Pull out the material below starting with the line containing "Identify the location" and going on through the line containing "The width and", both included, and copy each line unchanged. Leave the pictures out.

DATA RECORDS Block Start

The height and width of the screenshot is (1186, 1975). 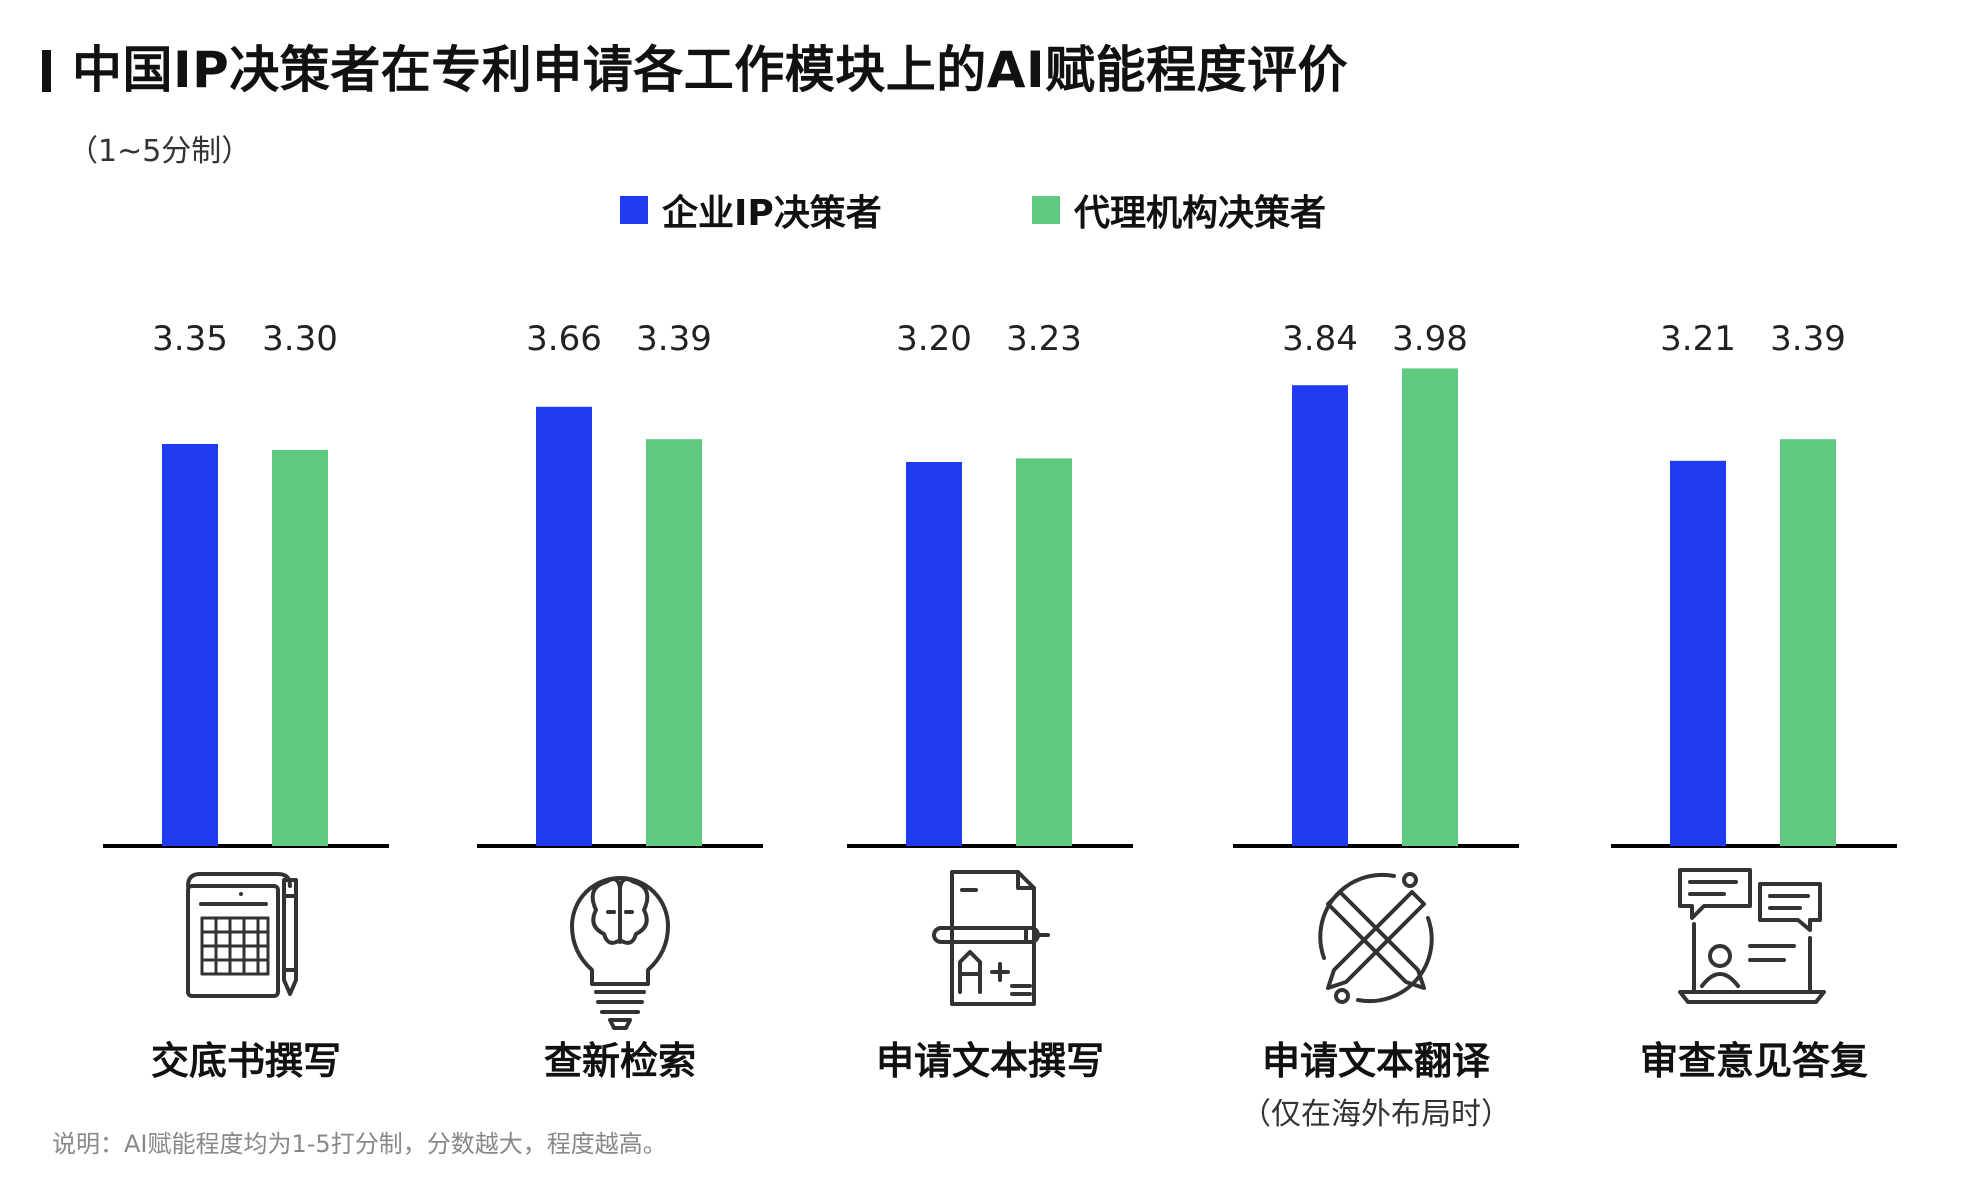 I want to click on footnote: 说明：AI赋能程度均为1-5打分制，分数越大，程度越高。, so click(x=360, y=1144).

DATA RECORDS Block End
DATA RECORDS Block Start

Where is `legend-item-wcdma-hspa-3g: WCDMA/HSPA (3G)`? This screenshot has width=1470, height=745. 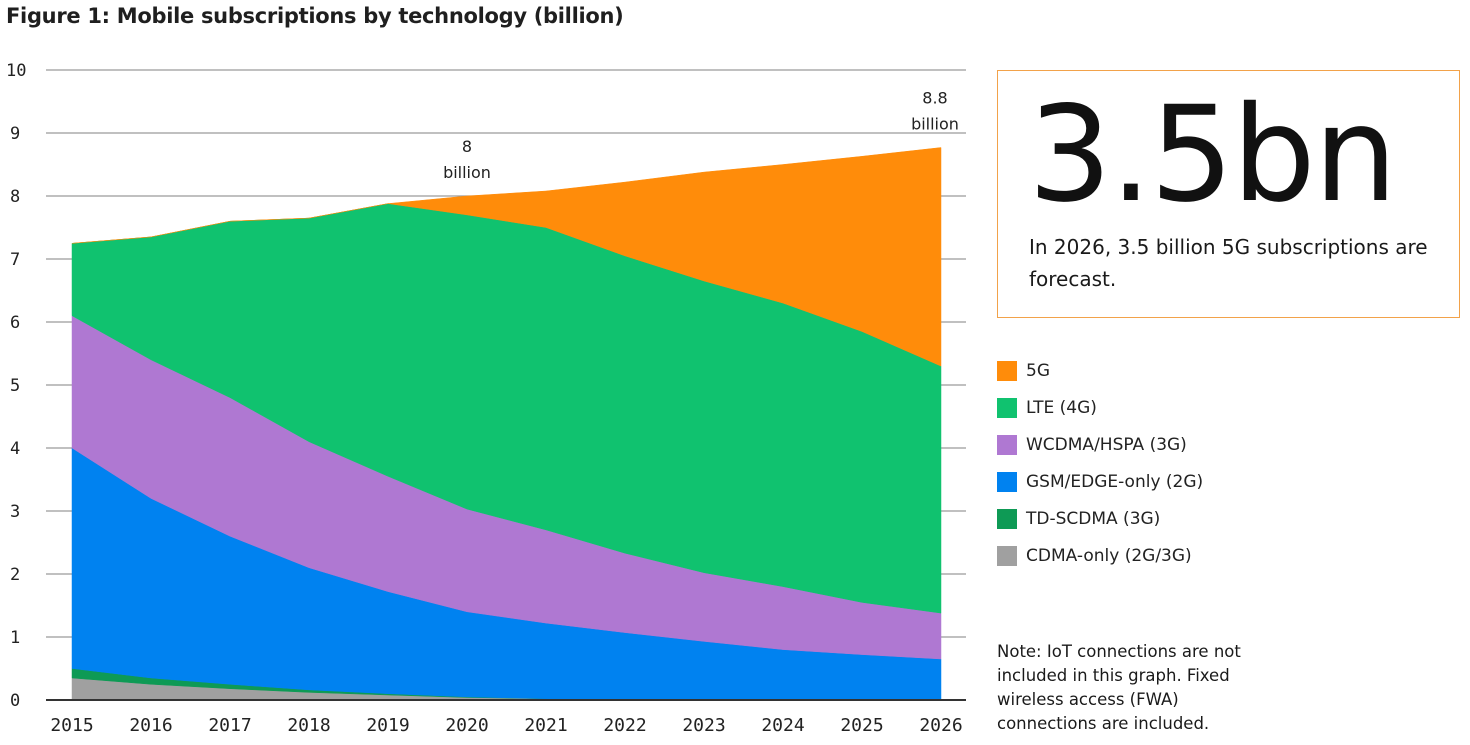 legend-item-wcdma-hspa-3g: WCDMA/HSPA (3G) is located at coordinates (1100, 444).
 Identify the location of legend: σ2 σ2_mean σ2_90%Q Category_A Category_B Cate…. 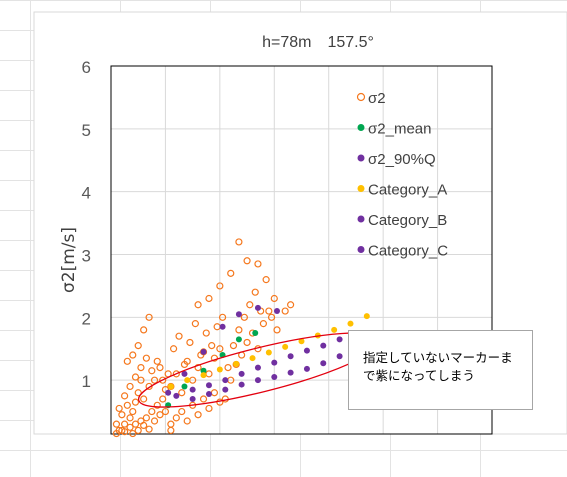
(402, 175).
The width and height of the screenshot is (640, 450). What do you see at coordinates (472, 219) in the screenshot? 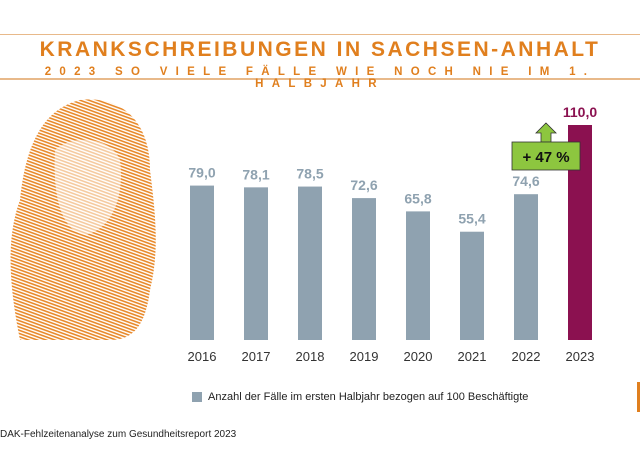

DATA RECORDS Block End
DATA RECORDS Block Start

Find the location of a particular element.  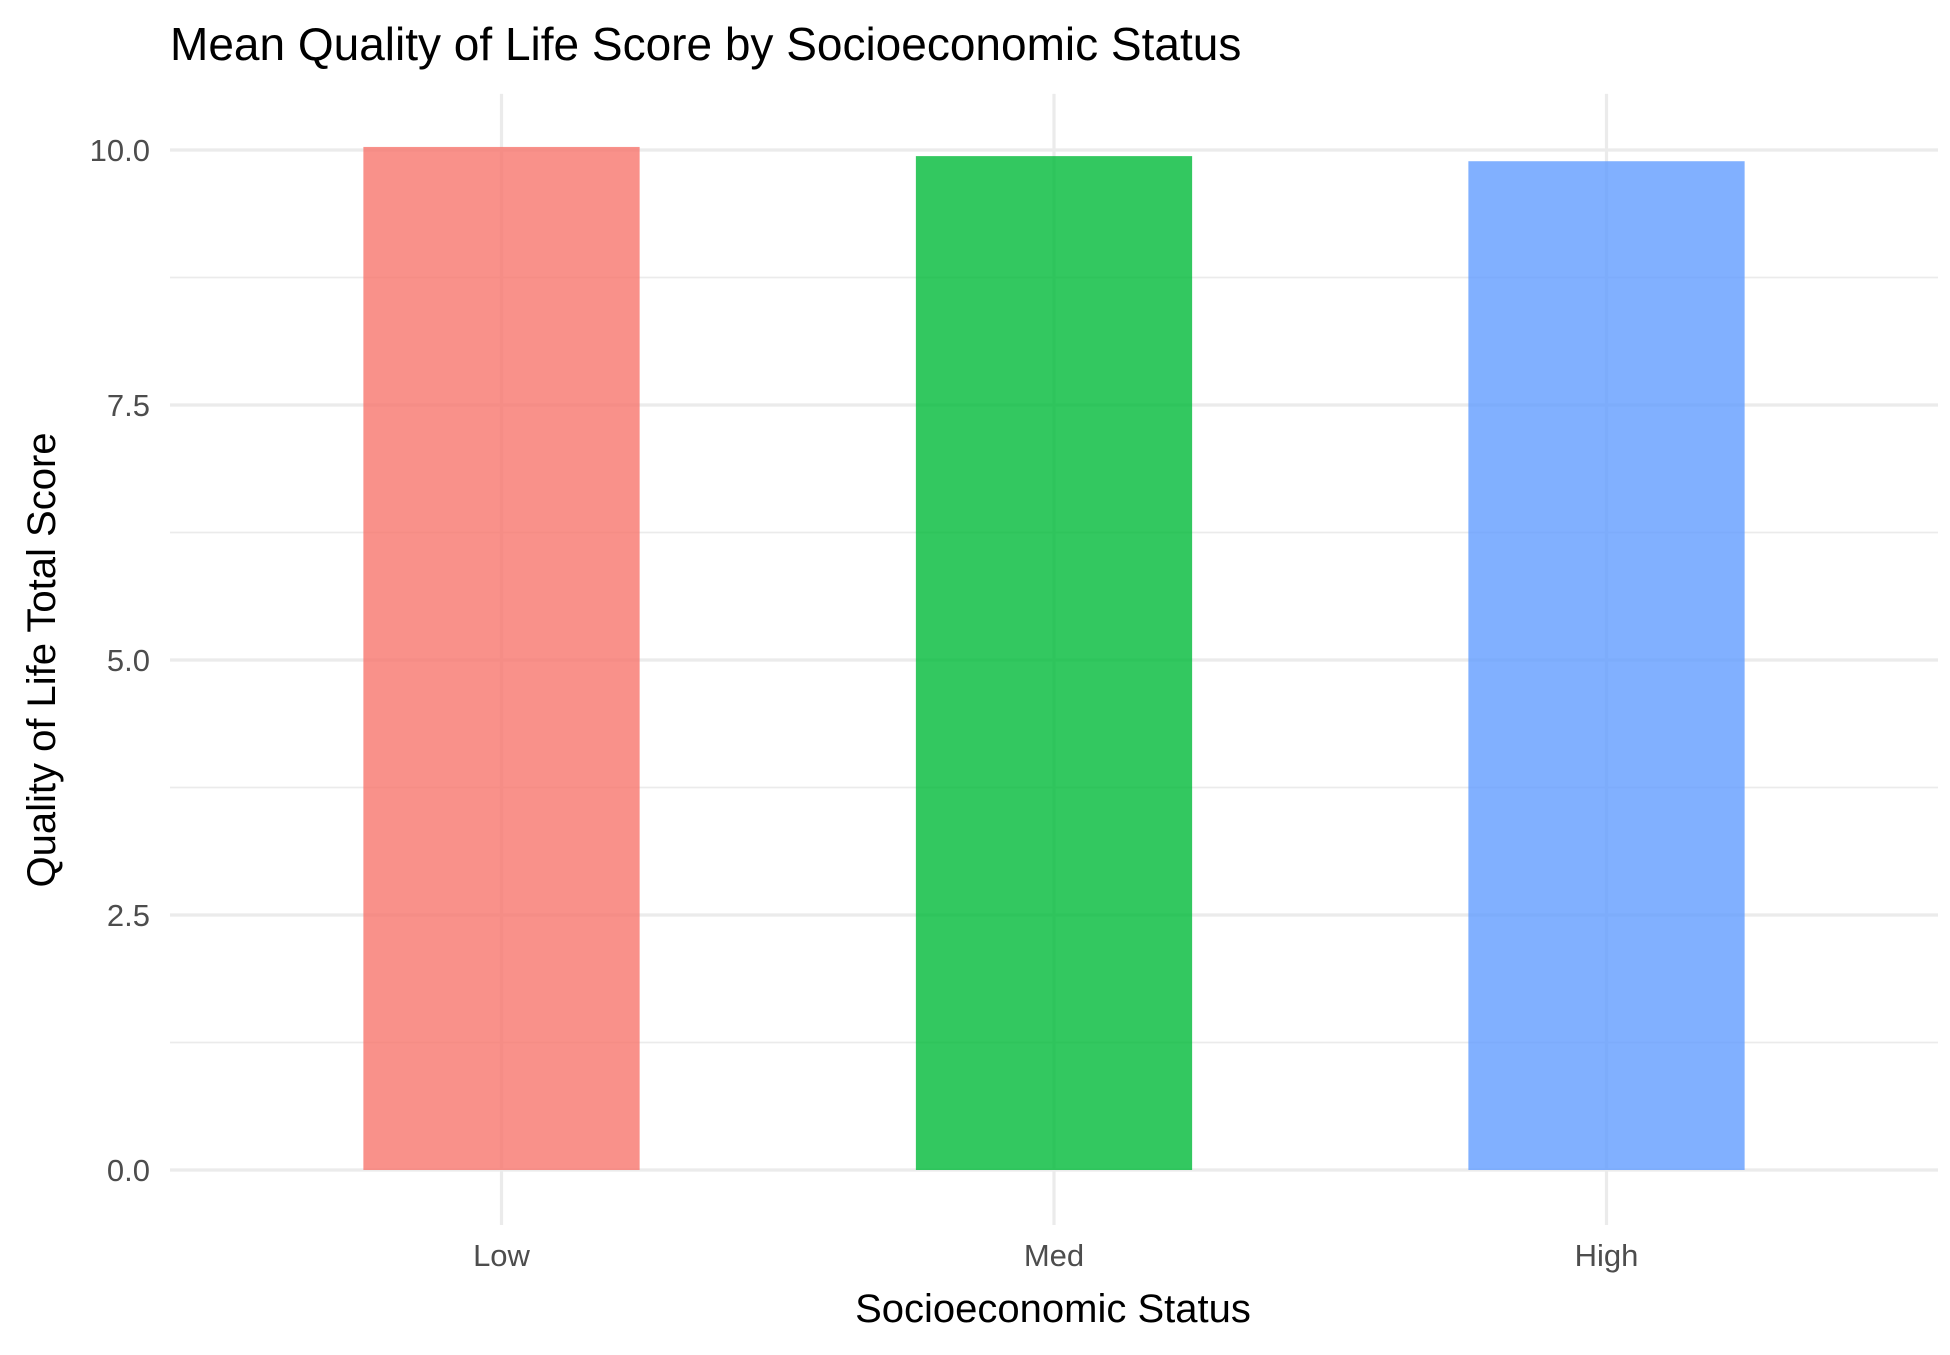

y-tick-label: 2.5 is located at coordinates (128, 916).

DATA RECORDS Block End

● ANSWER BOX
 Identify the location of legend: σ2 σ2_mean σ2_90%Q Category_A Category_B Cate…. 
(402, 175).
The width and height of the screenshot is (640, 450). What do you see at coordinates (472, 219) in the screenshot? 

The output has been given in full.